The problem can happen on several nodes in a row.
Resolution
-
The issue happens due to a problem in CRI-O image layer handling, which is documented in bug OCPBUGS-16874.
-
Upgrade to OCP 4.13, or OCP 4.12.45 or later to avoid this issue. Note that if you have experienced this issue, you must perform the below steps to wipe all CRI-O storage to clear the condition regardless of whether the node was successfully upgraded; it must be wiped at least once to clear the condition.
-
If a cluster is affected, the following workaround can be applied to solve the problem:
-
Drain the node
$ oc adm drain --ignore-daemonsets --delete-emptydir-data ${NODE} -
In the node affected, run the following commands as root:
$ systemctl disable kubelet $ systemctl disable crio $ reboot -
After the reboot, execute the following commands also as root user:
$ rm -rf /var/lib/containers/* $ crio wipe -f $ systemctl enable --now crio $ systemctl enable --now kubelet -
Uncordon the node
$ oc adm uncordon $NODE
Root Cause
- An issue regarding how container storage handles layers was fixed and merged into CRI-O as of OCP 4.12.45.
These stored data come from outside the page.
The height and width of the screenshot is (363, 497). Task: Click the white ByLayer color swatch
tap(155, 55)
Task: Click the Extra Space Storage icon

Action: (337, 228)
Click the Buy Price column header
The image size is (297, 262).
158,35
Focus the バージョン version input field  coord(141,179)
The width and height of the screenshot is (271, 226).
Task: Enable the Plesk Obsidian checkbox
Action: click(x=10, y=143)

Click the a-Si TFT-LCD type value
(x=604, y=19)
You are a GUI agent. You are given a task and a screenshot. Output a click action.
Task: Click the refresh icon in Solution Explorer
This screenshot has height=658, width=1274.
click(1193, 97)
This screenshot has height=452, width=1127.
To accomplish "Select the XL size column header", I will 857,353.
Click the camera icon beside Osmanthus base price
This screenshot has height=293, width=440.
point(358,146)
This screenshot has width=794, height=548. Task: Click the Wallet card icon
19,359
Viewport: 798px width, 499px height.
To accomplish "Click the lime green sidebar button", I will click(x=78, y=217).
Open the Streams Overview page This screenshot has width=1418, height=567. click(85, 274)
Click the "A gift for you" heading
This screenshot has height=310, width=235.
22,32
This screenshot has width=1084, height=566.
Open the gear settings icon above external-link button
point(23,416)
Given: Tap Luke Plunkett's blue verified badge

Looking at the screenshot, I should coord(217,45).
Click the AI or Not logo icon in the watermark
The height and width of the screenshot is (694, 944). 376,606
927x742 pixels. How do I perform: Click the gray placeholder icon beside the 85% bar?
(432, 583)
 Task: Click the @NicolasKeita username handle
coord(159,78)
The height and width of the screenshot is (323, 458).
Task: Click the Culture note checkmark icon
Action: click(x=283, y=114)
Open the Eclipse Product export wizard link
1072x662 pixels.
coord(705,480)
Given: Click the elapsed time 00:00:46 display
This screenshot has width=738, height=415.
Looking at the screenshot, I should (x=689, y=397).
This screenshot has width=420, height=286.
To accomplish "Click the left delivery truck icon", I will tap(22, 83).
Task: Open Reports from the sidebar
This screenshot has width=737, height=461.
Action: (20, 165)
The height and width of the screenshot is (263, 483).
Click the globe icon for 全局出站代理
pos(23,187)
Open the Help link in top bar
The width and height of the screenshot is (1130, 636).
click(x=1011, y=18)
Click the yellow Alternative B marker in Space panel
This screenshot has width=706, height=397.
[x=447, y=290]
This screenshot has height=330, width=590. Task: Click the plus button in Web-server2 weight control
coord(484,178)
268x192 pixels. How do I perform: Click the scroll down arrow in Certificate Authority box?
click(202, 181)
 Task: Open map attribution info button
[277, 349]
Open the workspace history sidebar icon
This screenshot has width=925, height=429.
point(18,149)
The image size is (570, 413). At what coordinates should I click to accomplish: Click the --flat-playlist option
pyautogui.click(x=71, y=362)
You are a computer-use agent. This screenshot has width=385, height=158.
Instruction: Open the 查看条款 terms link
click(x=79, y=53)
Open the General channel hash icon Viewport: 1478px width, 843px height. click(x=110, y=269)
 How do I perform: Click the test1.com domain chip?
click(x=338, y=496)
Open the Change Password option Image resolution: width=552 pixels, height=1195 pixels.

- As CRI-O utilizes a shared container storage package, the fixes can be seen in the
containers/storagepackage which were then imported into CRI-O as of OCP 4.12.45 or later.- https://github.com/containers/storage/pull/1138
- https://github.com/containers/storage/pull/1407
- Prior to these versions, layer handling could potentially be mishandled, causing errors when reading or accessing container image layer directories.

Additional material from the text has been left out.